Fair market value for patients

Views & Analysis
Fair market value for patients

Fair Market Value (FMV) payment is not a new concept to the life science industry. It has for many years now been an established way of working in the payment for healthcare professional services and with the advent of the Sunshine Act, delivered widespread transparency for all with interest in healthcare, particularly patients1. This is as yet unreciprocated in Life Science interactions with patients themselves. For what services should patients receive financial recompense and how much is reasonable? Whilst guidance remains an outstanding gap, subjective opinions vary and reputational risk for both parties remains unacceptably high.

Frustration is apparent amongst patients working with pharma today. Payment disparity exists between different functional expertise engaged by the industry (be that physician, nurse, payer or patient), but also within different patient populations. It is important to acknowledge that not all patients are the same and that not every engagement is the same.

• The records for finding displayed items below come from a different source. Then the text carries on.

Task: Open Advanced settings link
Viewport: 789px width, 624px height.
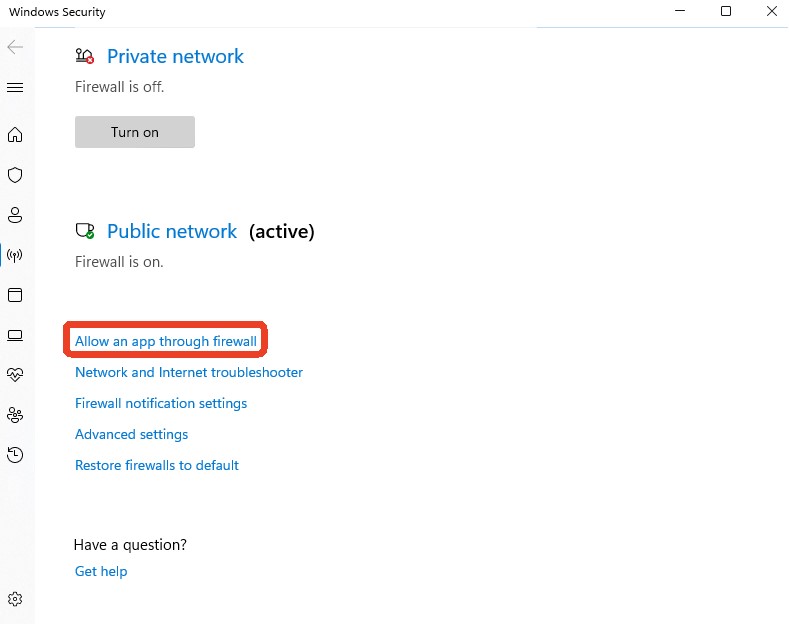Action: (132, 435)
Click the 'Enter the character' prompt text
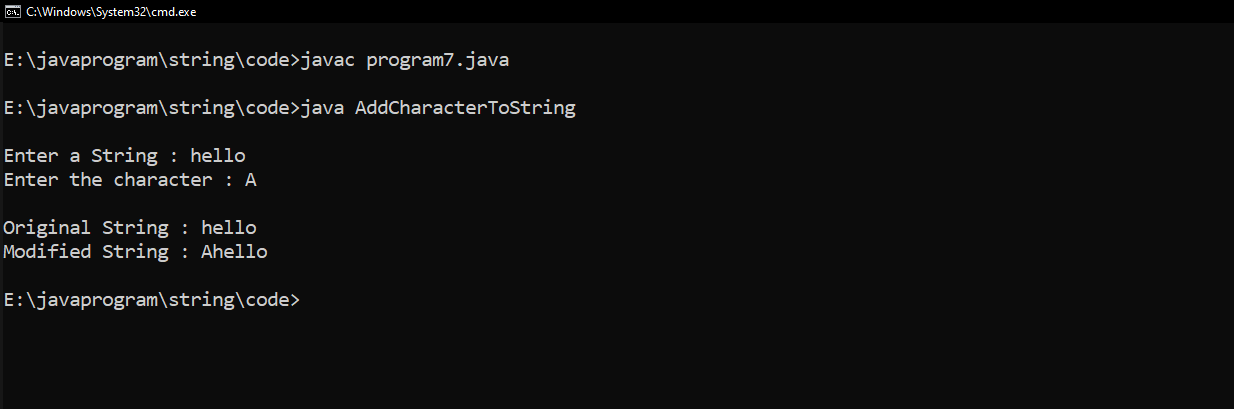The height and width of the screenshot is (409, 1234). coord(112,180)
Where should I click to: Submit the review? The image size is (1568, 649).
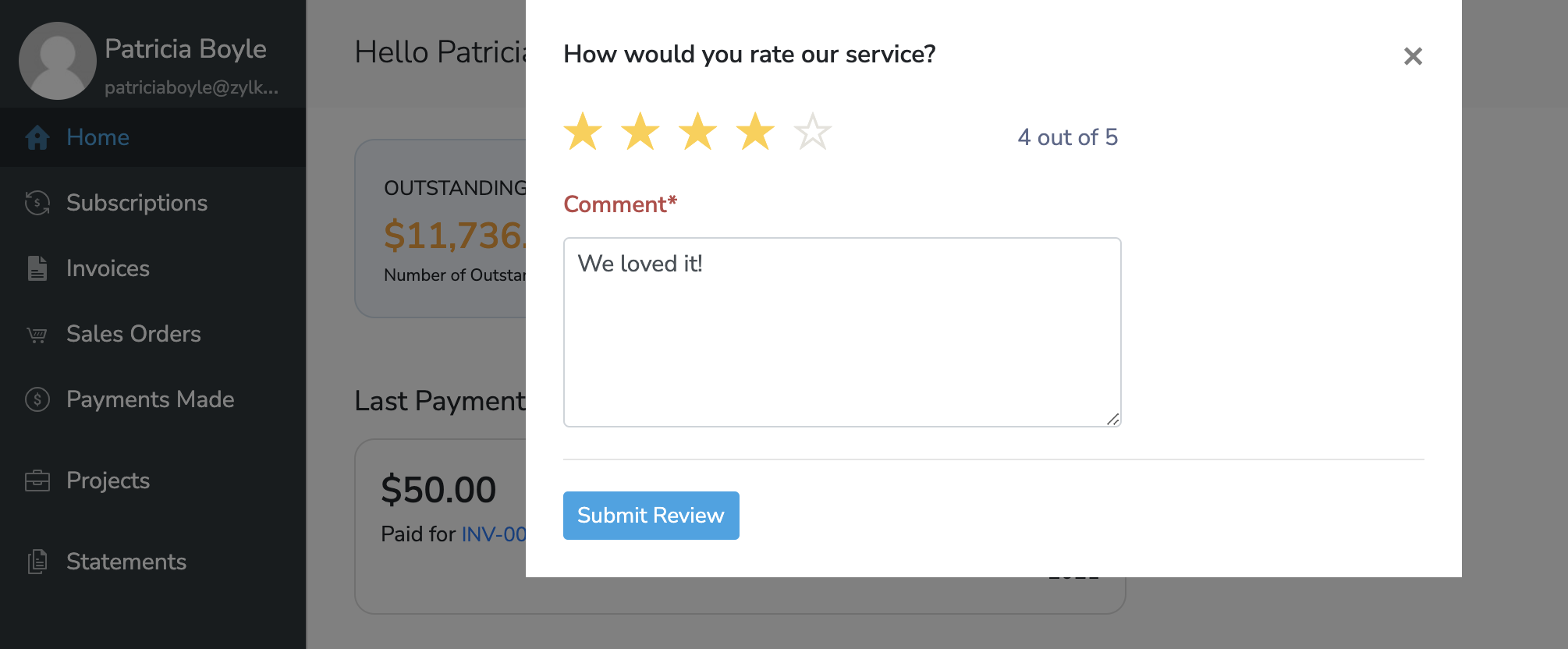click(651, 516)
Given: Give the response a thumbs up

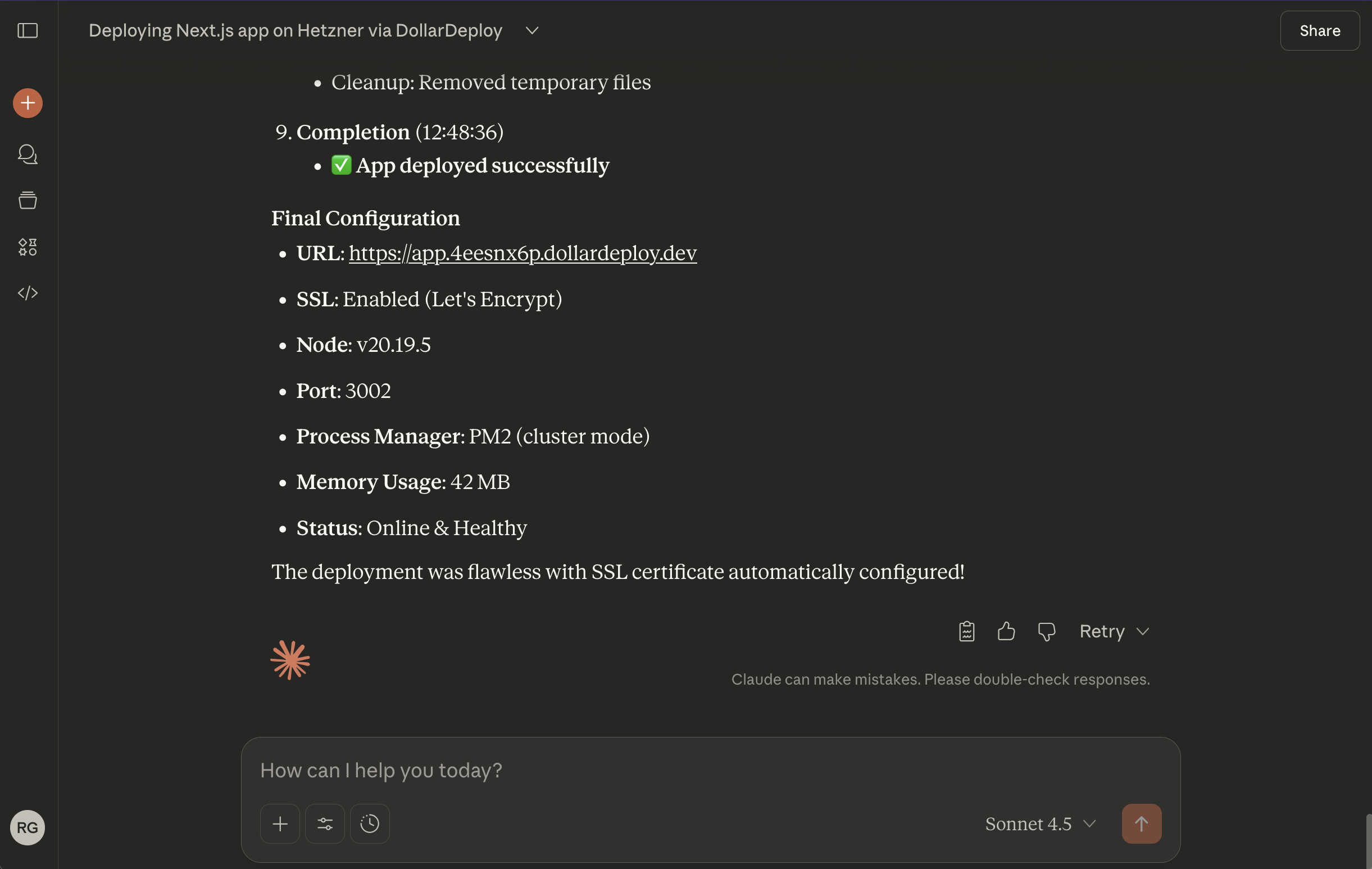Looking at the screenshot, I should (x=1006, y=631).
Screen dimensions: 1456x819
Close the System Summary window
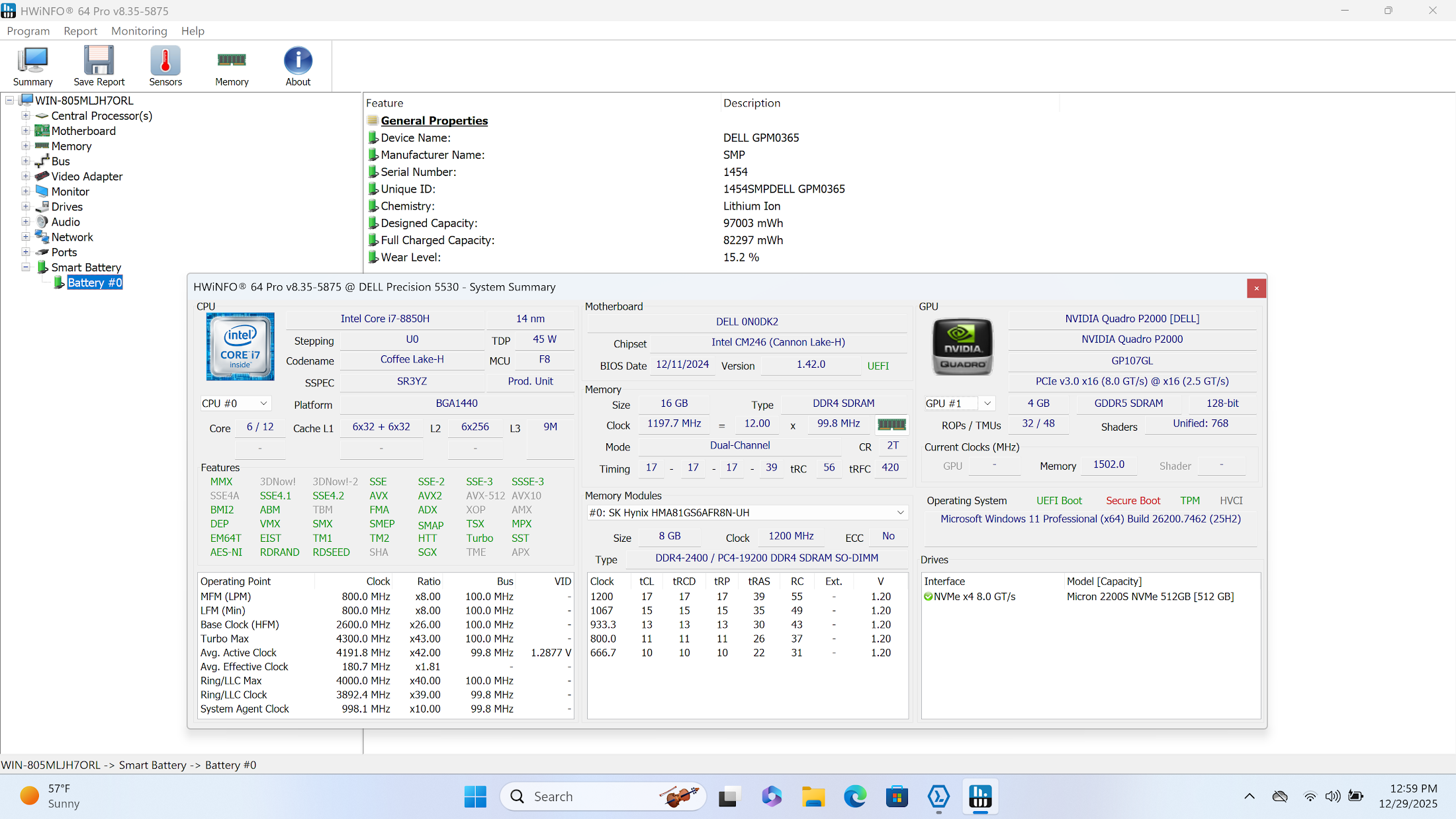[1255, 288]
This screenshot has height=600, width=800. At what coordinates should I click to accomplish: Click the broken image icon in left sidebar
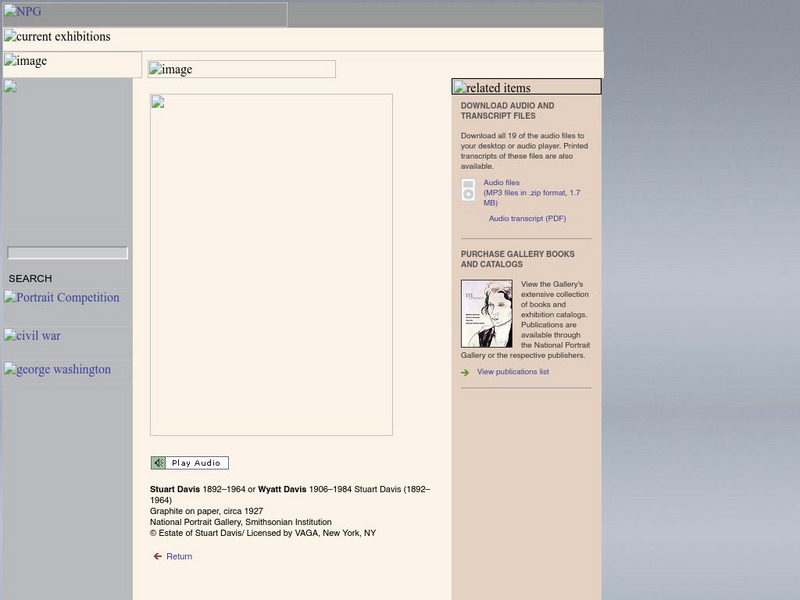click(x=10, y=87)
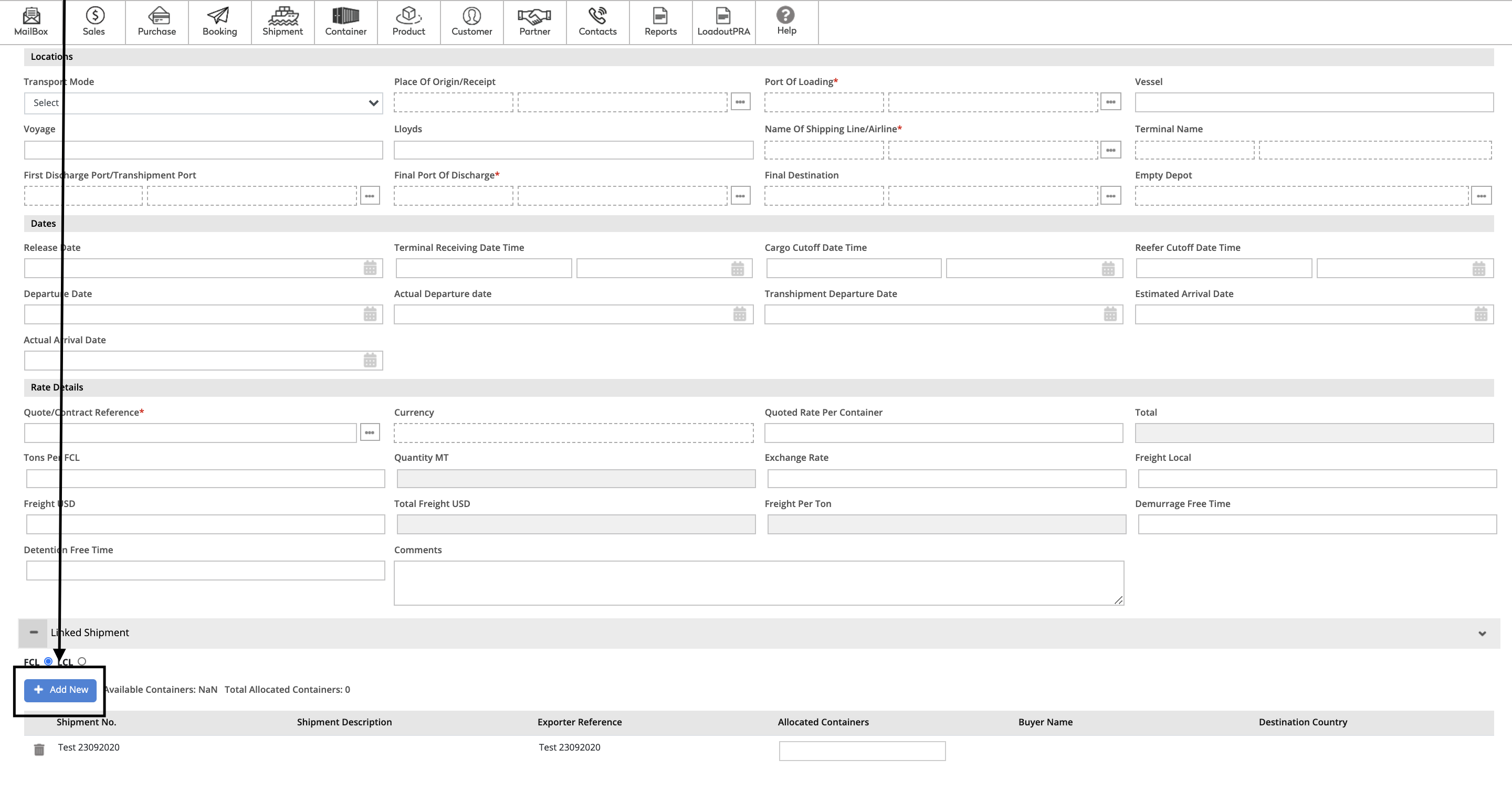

A potential framework from which to generate consistent appropriate fair market value payments has to be built on definitions of the service type being delivered. In essence this breaks down to Consultancy, Advice and Research, with Research further divided into Clinical and Market.

“The granularity of patient advice will increasingly become a critical differentiator in the delivery of more efficient studies and medicines”

At the consultancy level, the services will be targeted towards strategic and organisational deliverables. Problem solving will be wide ranging with significant business impact. A good example could include, ‘How does company X organise its resourcing and infrastructure to turn patient engagement into business as usual activity’. Fair market value payments for these services will need to be reflective of existing consultancy payment levels. In reality this will represent an extremely limited number of patient interactions.

Most debate and risk probably exists at the advisory level today. With much hype around patient centricity, the Life Science Industry has been reaching out to patients to get the patient perspective on the research they participate in and the medicines they are prescribed.

Patient associations have historically acted as a buffer between the industry and the patient, but today the granularity of the patient advice has and will increasingly become a critical differentiator in the delivery of more efficient studies and medicines that the patient values. Patients are now being asked to participate in advisory boards, previously restricted to other stakeholders such as the physician, and being asked to co-create patient solutions with in house teams.

Proportionally the number of testimonial advice that patients are providing to pharma teams is falling. Whilst remaining an important reminder of the importance of the work pharma teams are doing, these testimonials have sometimes served self-interest by reinforcing the industry’s perception that it is indeed doing wonderful work and doesn’t need to do anything differently.

At the clinical research level, no professional service payments should be made for active participation in studies undertaken, where financial inducement could bias the scientific validity of the research. Clearly there are mutual imperatives and objectives in the clinical development of science and medicines that benefit sponsor and patients alike. It is important that participants in the research programmes fully understand the risk and benefit to themselves and their carers.

Patients have received payment for insights derived from market research through focus groups or indirectly benefit through research conducted through online communities where payment has been made to the platform providers. Perhaps it’s in the latter group where increased payment transparency is also required. These market research insights help inform internal company decision making and can improve medicine development/access and patient pathway solutions.

Patient involvement, irrespective of whether it is or is not associated with payment, should be aligned to the principles of patient centricity outlined in a collaborative definition framed by patients and Industry representatives2.

In the future, patients will be empowered with their own integrated health, banking, wearable and shopping data which will increasingly become a tradeable commodity. That day is getting nearer and nearer and will revolutionise the existing status quo. In the meantime, FMV guidance for patients is needed today. Industry standards need to be set which generate the trust and transparency required to ensure medicines are developed with patients, not just for patients. The successful adoption of that guidance will be determined by the simplicity of its implementation and the broadness of its transparency. It will also smooth the way for the future in which the patient increasingly becomes the gatekeeper of tomorrow’s research.

1 BMJ 2013;347:f4704

2 Yeoman et al. Defining Patient Centricity with Patients or Patients: A Collaborative Endeavour. BMJ Innovations 2017;3(2):76-83

About the authors

Guy Yeoman

Guy Yeoman qualified as a physician and worked in the NHS before joining the Life Science Industry in 1999 where he has spent most of his career working in clinical development and medical affairs roles. More recently he built a patient engagement capability at a large pharmaceutical company and has co-authored the book “Patient Engagement for the Life Sciences”. At MediPaCe, he now works with Pharma Companies to make patient engagement a reality.

 

Trishna BharadiaTrishna Bharadia is a multi-award winning patient advocate with specialisations in multiple sclerosis, chronic illness and invisible disability. She collaborates with multiple stakeholders, including industry, the third sector and clinicians, to get the patient voice heard louder, stronger and more effectively throughout the healthcare journey and drugs development lifecycle. Her work includes public speaking, consultancy, writing, co-creation of services and information, content development and reviewing of patient-facing health literature.